▸ EXERCISE DIRECTIONS
Which lines of the data contain the string "panel"? Copy every one.

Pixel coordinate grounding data
|---|
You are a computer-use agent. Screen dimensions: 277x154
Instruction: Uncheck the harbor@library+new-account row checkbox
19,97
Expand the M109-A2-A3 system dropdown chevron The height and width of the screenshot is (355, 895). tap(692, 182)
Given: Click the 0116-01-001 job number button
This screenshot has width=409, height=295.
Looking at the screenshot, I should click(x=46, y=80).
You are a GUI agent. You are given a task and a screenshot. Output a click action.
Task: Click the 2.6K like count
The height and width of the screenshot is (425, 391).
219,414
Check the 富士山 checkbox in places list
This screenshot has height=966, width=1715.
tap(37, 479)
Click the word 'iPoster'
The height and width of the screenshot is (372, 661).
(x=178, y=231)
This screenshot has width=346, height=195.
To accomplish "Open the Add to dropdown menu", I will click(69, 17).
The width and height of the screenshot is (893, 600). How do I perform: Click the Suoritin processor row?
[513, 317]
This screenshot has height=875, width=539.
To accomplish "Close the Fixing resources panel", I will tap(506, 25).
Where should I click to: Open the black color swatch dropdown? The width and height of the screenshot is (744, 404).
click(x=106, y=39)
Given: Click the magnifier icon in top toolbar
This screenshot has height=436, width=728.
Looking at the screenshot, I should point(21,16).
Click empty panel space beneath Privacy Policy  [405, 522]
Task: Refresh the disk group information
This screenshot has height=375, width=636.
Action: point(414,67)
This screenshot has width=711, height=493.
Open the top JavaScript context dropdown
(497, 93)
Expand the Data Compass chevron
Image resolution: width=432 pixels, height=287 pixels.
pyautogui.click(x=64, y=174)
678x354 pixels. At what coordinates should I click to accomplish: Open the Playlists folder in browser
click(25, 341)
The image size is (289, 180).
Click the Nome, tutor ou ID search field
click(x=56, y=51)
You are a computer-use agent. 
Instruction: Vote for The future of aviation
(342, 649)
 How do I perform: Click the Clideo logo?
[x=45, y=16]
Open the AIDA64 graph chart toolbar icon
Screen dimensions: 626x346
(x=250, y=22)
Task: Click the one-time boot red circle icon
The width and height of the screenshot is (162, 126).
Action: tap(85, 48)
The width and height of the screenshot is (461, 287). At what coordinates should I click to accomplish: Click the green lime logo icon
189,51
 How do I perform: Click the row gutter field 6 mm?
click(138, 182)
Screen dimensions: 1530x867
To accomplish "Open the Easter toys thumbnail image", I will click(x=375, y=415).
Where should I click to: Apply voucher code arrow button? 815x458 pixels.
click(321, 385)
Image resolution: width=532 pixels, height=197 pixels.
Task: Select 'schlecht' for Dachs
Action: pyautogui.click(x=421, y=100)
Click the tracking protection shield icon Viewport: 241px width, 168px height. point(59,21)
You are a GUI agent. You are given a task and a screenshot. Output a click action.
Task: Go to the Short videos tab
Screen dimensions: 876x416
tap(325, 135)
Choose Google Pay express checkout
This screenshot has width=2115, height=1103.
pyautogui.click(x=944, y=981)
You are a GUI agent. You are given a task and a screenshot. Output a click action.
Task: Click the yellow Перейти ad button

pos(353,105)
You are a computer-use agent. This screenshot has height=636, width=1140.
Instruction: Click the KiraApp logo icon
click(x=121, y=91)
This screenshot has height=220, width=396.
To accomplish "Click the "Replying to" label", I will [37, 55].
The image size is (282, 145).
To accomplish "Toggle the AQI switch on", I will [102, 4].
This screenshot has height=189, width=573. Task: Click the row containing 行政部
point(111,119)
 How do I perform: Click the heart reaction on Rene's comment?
|---|
▸ RESULT OF THE EXERCISE
To accomplish "Close the Fixing resources panel", I will tap(506, 25).
Click empty panel space beneath Privacy Policy  [405, 522]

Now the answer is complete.